For the Republicans Fred Thompson was the front runner for most of 2007 but saw his performance drop off in conjunction with the rise in support of Mike Huckabee over the last month or so. Huckabee now leads the area 29-19 over Thompson, with Rudy Giuliani close behind at 17%.
When it comes to the general election though it doesn’t appear to matter who the Republican candidate is when it comes to garnering support in the Triangle. Edwards, Clinton, and Obama all lead potential match ups with the three Republican front runners (Mitt Romney in addition to Huckabee and Giuliani.) Edwards’ performance is especially strong in his home region as he leads all of the GOP contenders by over 20 points. His margin against Giuliani is 58-34, against Huckabee it’s 56-35, and he has a 56-33 advantage over Mitt Romney.
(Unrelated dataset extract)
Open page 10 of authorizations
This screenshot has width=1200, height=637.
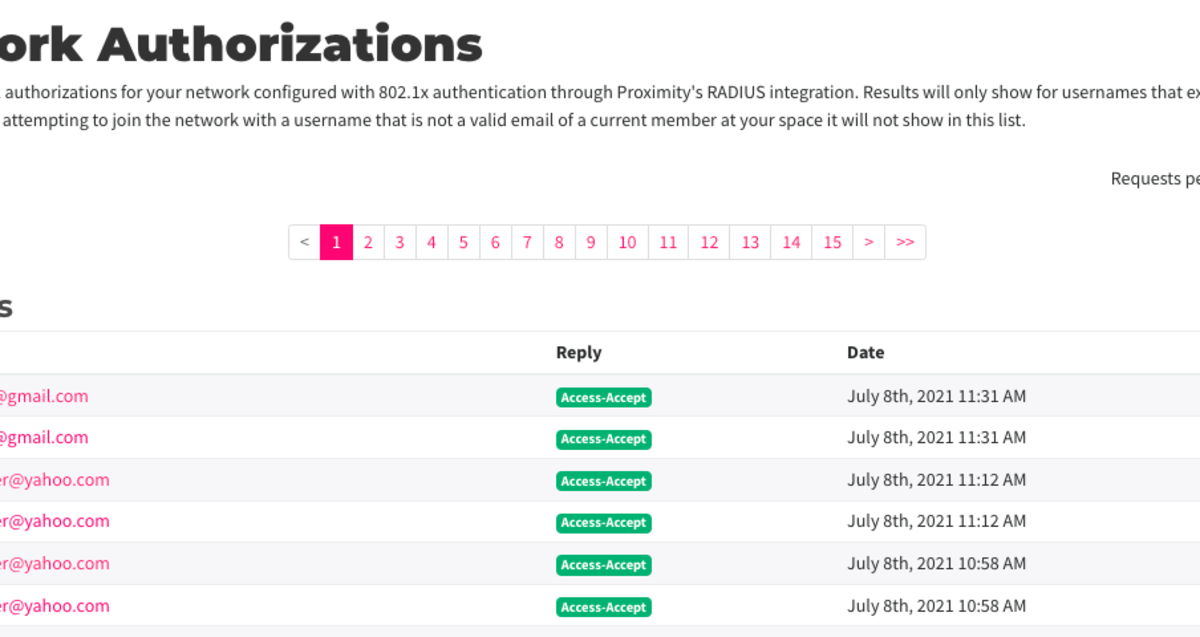click(627, 242)
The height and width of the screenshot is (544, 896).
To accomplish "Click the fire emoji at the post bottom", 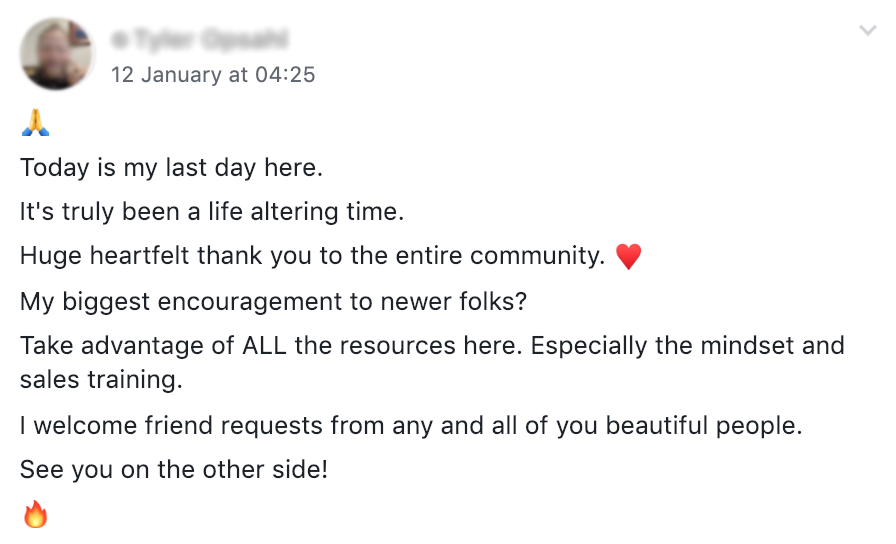I will pos(35,515).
Barack Obama fares strongly as well, earning more than 50% support against all three Republican candidates even with the undecideds factored in. Hillary Clinton’s performance, while strong, is the weakest of the possible Democratic nominees. Her leads range from just two to five points.
In the gubernatorial primary, Bev Perdue appears to be the candidate of choice for Democrats in the Triangle. She has led Richard Moore by solid margins each of the last three months. For the Republicans, senator Fred Smith of Johnston County has taken a strong lead both within the region and statewide over the last few months after trial lawyer Bill Graham of Salisbury had led for most of the year.
The Democratic candidates have the edge in all eight potential match ups against the four possible Republican nominees for Governor (Charlotte mayor Pat McCrory and former supreme court judge Bob Orr in addition to Smith and Graham.) What sets the Triangle apart from the rest of the state though is that Richard Moore actually has larger leads against the GOP candidates in the region than Bev Perdue does. Although they both lead every possible match up Moore’s margins are larger. In the rest of the state Perdue does better than Moore.
We have also been polling in races further down the ballot, one of which is the race for the Democratic Treasurer nomination. Senator Janet Cowell of Wake County is seeking that office and has been basically tied statewide with David Young, a county commissioner from Buncombe County. In her home region though Cowell has performed very well, leading Young 20-12 and 21-12 in the Triangle for the last two polls. She’ll need a high percentage of the vote here to help her to victory in what is likely to be a pretty close race.
The election is a long way off but as Democrats try to win the presidency in North Carolina for the first time since 1976 it appears the Triangle will be one of the most helpful regions of the state for reaching that goal. If they can maintain their current level of support over the Republicans and do an effective job getting out the vote in this part of the state it could make for a historic election year.